# Dremel Auger blade sharpening



## dinkbuster1 (Oct 28, 2005)

anyone use this attachment to sharpen Auger blades? 

[ame="http://www.amazon.com/Dremel-675-Garden-Sharpener-Attachment/dp/B00008Z9ZR"]Amazon.com: Dremel 675 Lawn Mower and Garden Tool Sharpener Attachment: Home [email protected]@[email protected]@http://ecx.images-amazon.com/images/I/[email protected]@[email protected]@41FHXA00QPL[/ame]

our tool man at our shop loaned this to me last night to try and sharpen my super dull 6" auger blades. sharpened them last night and was very impressed with how they came out! havent tried them out yet, maybe this weekend, and if they cut real good and hold an edge i will be buying one of these attachments.


----------



## Tailchaser (Feb 5, 2009)

Please let us know how the blades turned out. What kind of 6 Inch blades do you have. I have a old set of 6 inch laser's that I would try to sharpen if it works.


----------



## ironman172 (Apr 12, 2009)

I would just use a stone to do it....but hey let us know how it works for you....I always like doing with power if I can


----------



## c. j. stone (Sep 24, 2006)

Those blades are not easily sharpened by standard techniques. Takes someone who has a fine round grindstone and a high degree of skill. There are angles ground into the blade that you will not get with anything else. I have, in a pinch, "touched" up the cutting edge with a small white wetstone, but if you change the "edge angle" even a tiny bit, they won't cut butter. Not trying to be negative, but been there and done that(or tried!)
That being said, if it does work, please let us know! Thanks.


----------



## dinkbuster1 (Oct 28, 2005)

well i tried them out yesterday at a pond on my way to work. they cut pretty good! dont cut like new but still pretty sharp and cut through 4inch of ice in about 6-7 seconds. before the blades were so dull the auger just spun on the ice. even though i will no doubt still have to touch up with my fine file i carry. is it worth buying the attachment? eh, dont know, may do just as good with a belt sander. have to take the blades off anyways to sharpen. 
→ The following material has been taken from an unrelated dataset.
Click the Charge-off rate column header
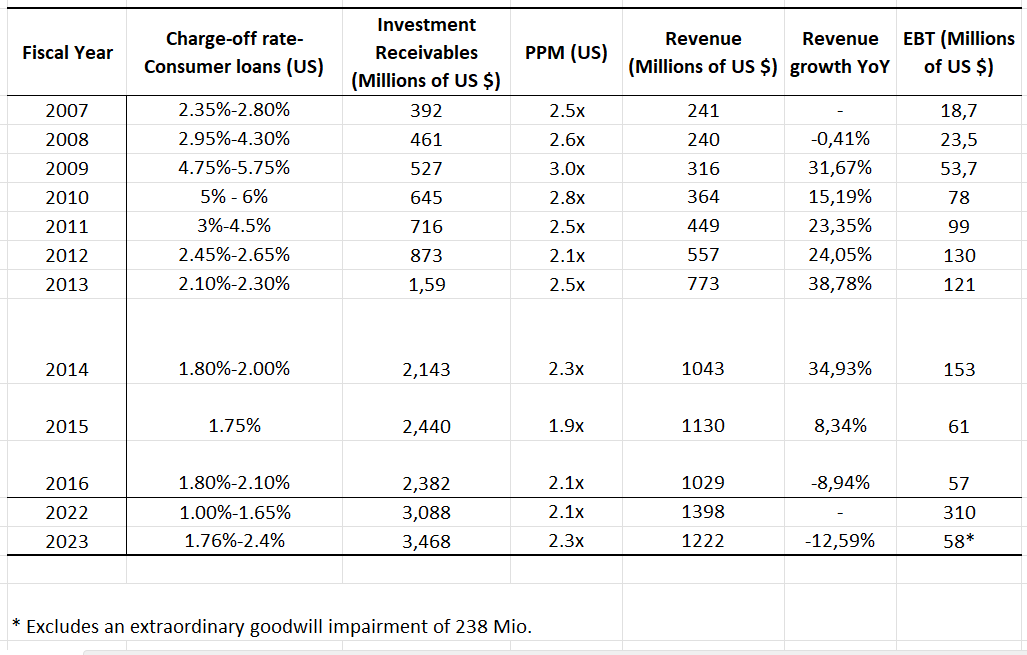Screen dimensions: 1027x655 [x=233, y=52]
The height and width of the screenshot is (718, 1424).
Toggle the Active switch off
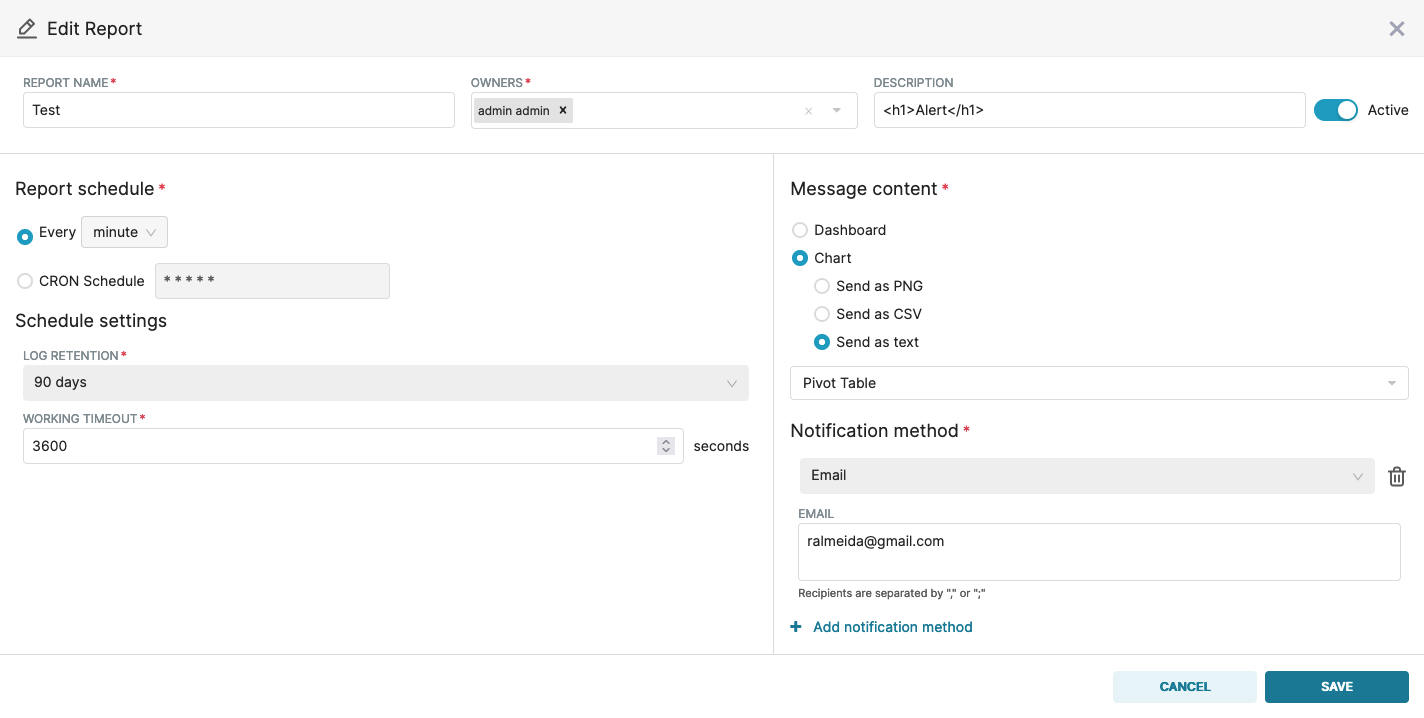point(1335,110)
on another note, wife told me that Joanne Fabrics will sharpen anything you bring in for free. i will call tomorrow and see if thats true or not. they sharpen scissors and they have a one-sided blade as well. think i have an old set around here and if so will take them and see how they do.


----------



## snake69 (Sep 26, 2005)

Let us know how "*that*" turns out. I've an extra set and have never heard that but am willing to give it a try..........................!


----------



## bassmastermjb (Apr 8, 2004)

You would probably be better off putting some shims under the blades before trying to sharpen...........Mark


----------